BKA sowie Staatsanwaltschaft Innsbruck schlossen nicht aus, dass weitere Personen betroffen sein könnten. Zunächst müsse man aber die Vernehmungen der Beschuldigten abwarten. Sie sprachen von einer "geschlossenen Indizienkette". So sei etwa in Erfurt ein komplettes Dopinglabor inklusive Equipment wie Blutkonserven und Zentrifugen ausgehoben worden, das dem Sportmediziner zugerechnet wird.

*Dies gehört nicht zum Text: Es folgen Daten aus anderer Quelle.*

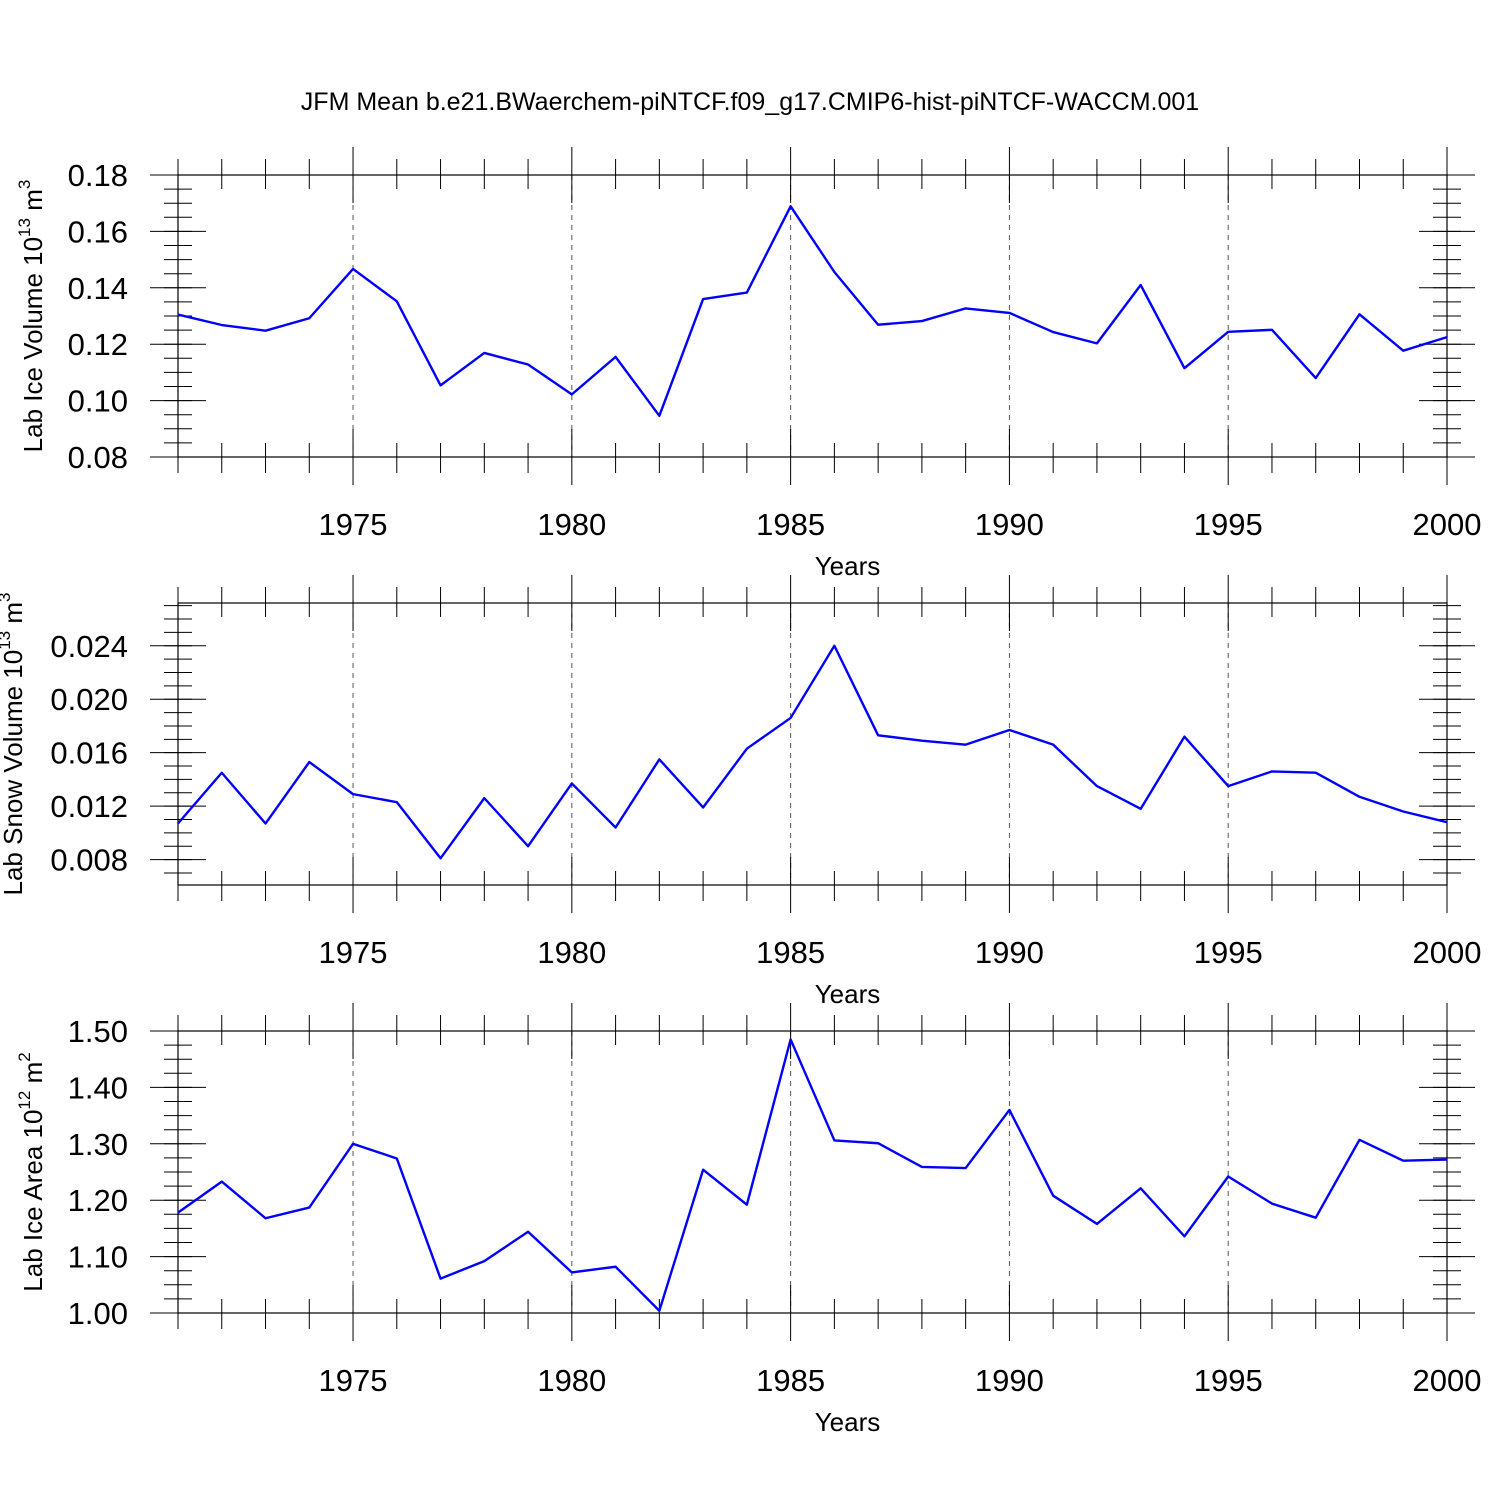 The width and height of the screenshot is (1500, 1500). Describe the element at coordinates (98, 1258) in the screenshot. I see `panel3-ytick-label-1-10: 1.10` at that location. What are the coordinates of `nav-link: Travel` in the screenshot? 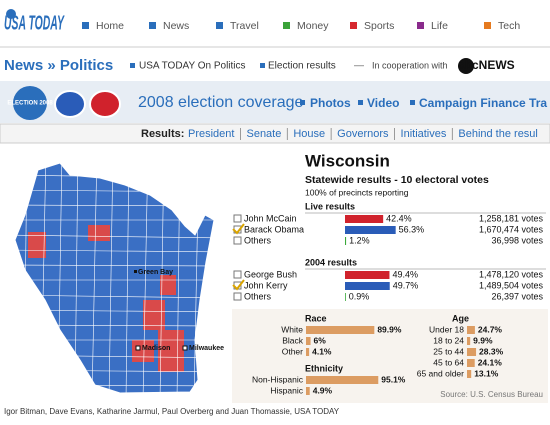 It's located at (244, 26).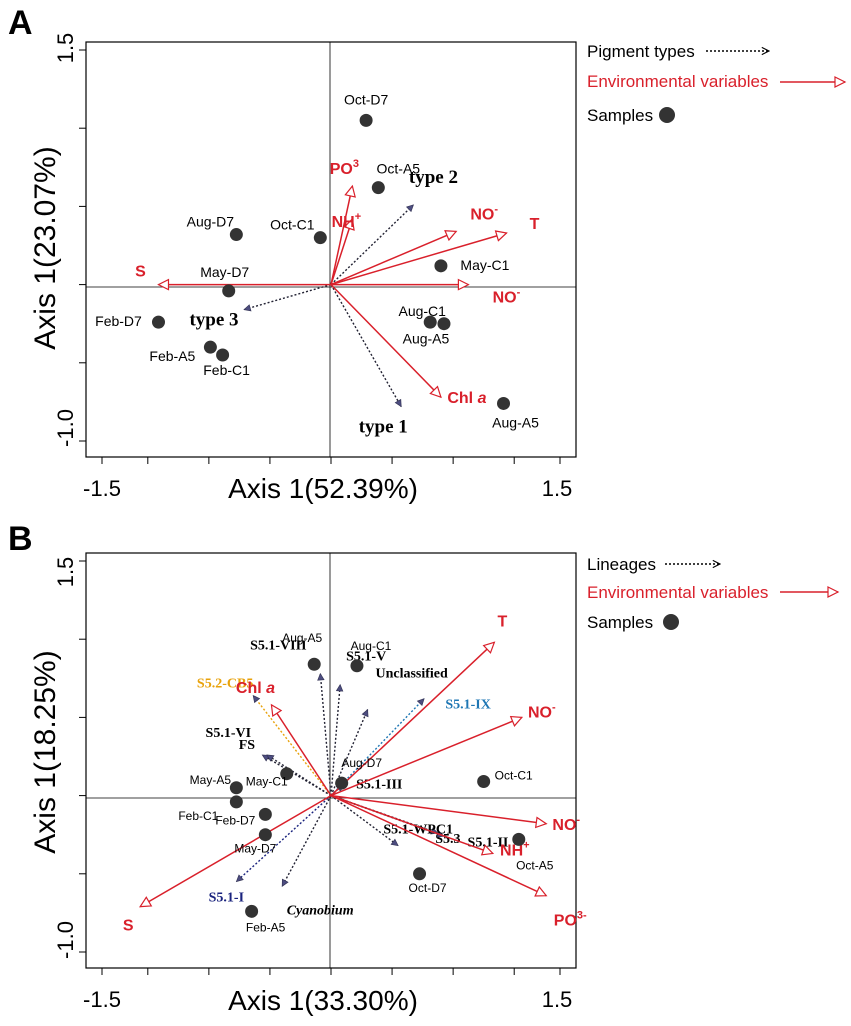  Describe the element at coordinates (278, 646) in the screenshot. I see `lineage-label: S5.1-VIII` at that location.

Die Dopingcausa dürfte indes über den Langlaufsport hinaus Kreise ziehen. "Es sind sicher auch noch andere Sportarten betroffen", erklärte Csefan. Die "kriminelle Organisation" sei jedenfalls seit mehr als fünf Jahren weltweit tätig. Bestätigt wurde auch von den österreichischen Ermittlungsbehörden, dass die Aussagen des Skilangläufers Johannes Dürr in einer ARD-Dokumentation "ausschlaggebend" für die Doping-Ermittlungen und die Razzien in Seefeld und Erfurt waren.
Estland fordert Aufklärung
Der estnische Kulturminister Indrek Saar dringt nach der Doping-Razzia mit sieben Festnahmen bei der Nordischen Ski-WM auf eine vollständige Aufklärung. „Die österreichischen Behörden müssen alles in ihrer Macht Stehende tun, um die Wahrheit herauszufinden - was passiert ist und wer beteiligt ist“, erklärte der auch für Sport zuständige Minister am Mittwoch in Tallinn.